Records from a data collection

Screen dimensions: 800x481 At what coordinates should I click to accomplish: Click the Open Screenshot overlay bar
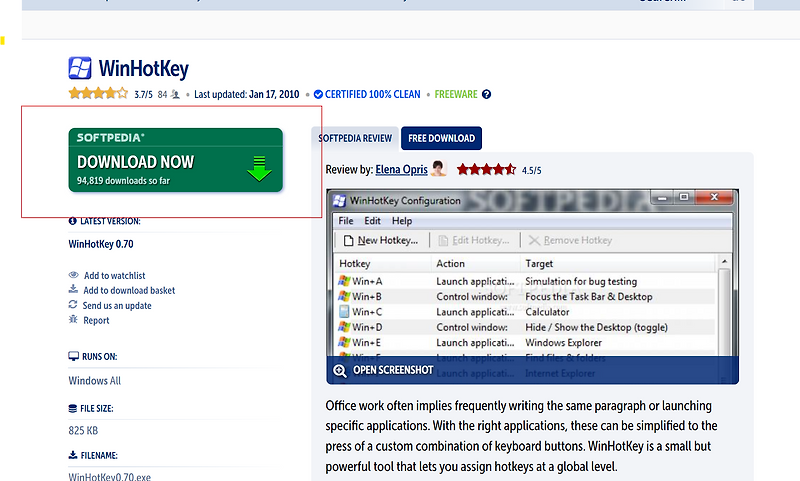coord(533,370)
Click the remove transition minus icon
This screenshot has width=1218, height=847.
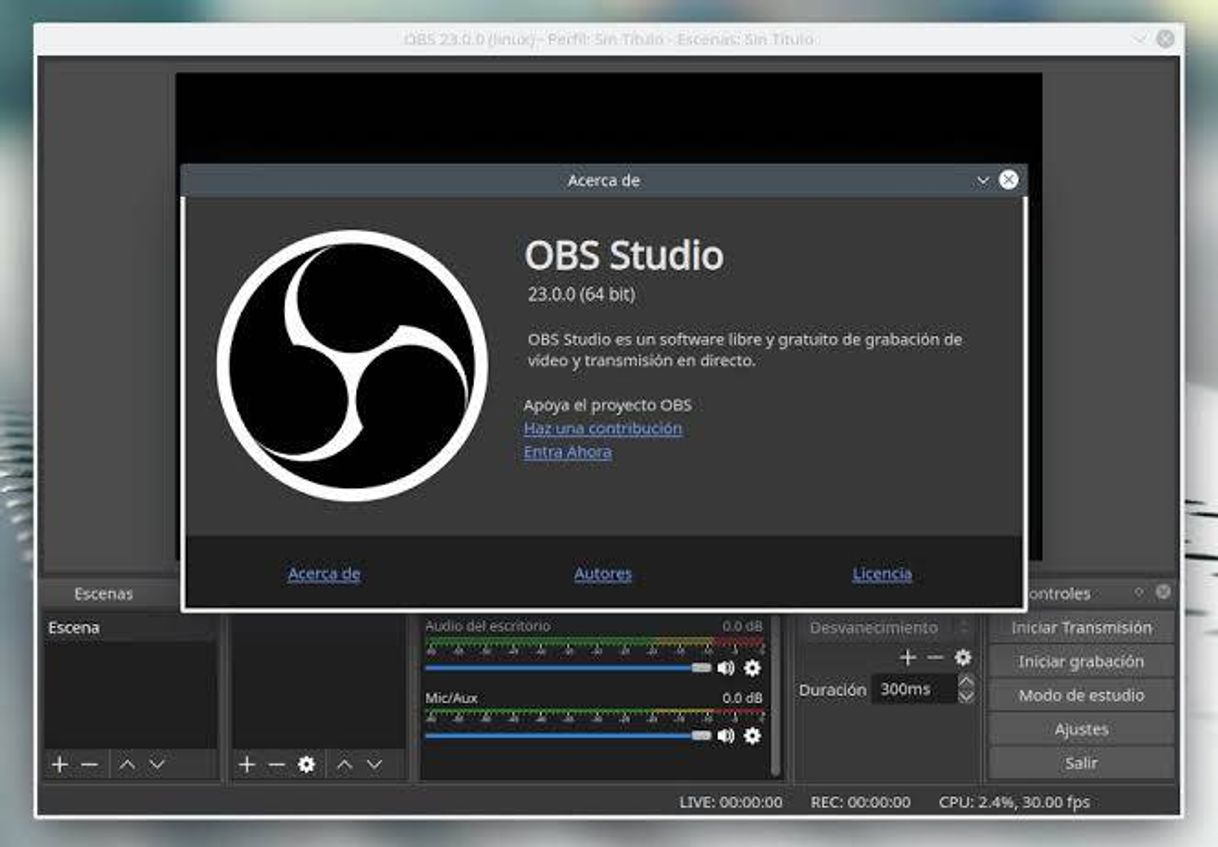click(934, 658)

__EXERCISE INSTRUCTIONS__
Output each line exactly as shown above; no pictures go in the copy.

__TASK RESULT__
Screen dimensions: 800x481 At what coordinates should I click to accomplish: Click the Open Screenshot overlay bar
coord(533,370)
Click the remove transition minus icon
This screenshot has width=1218, height=847.
click(934, 658)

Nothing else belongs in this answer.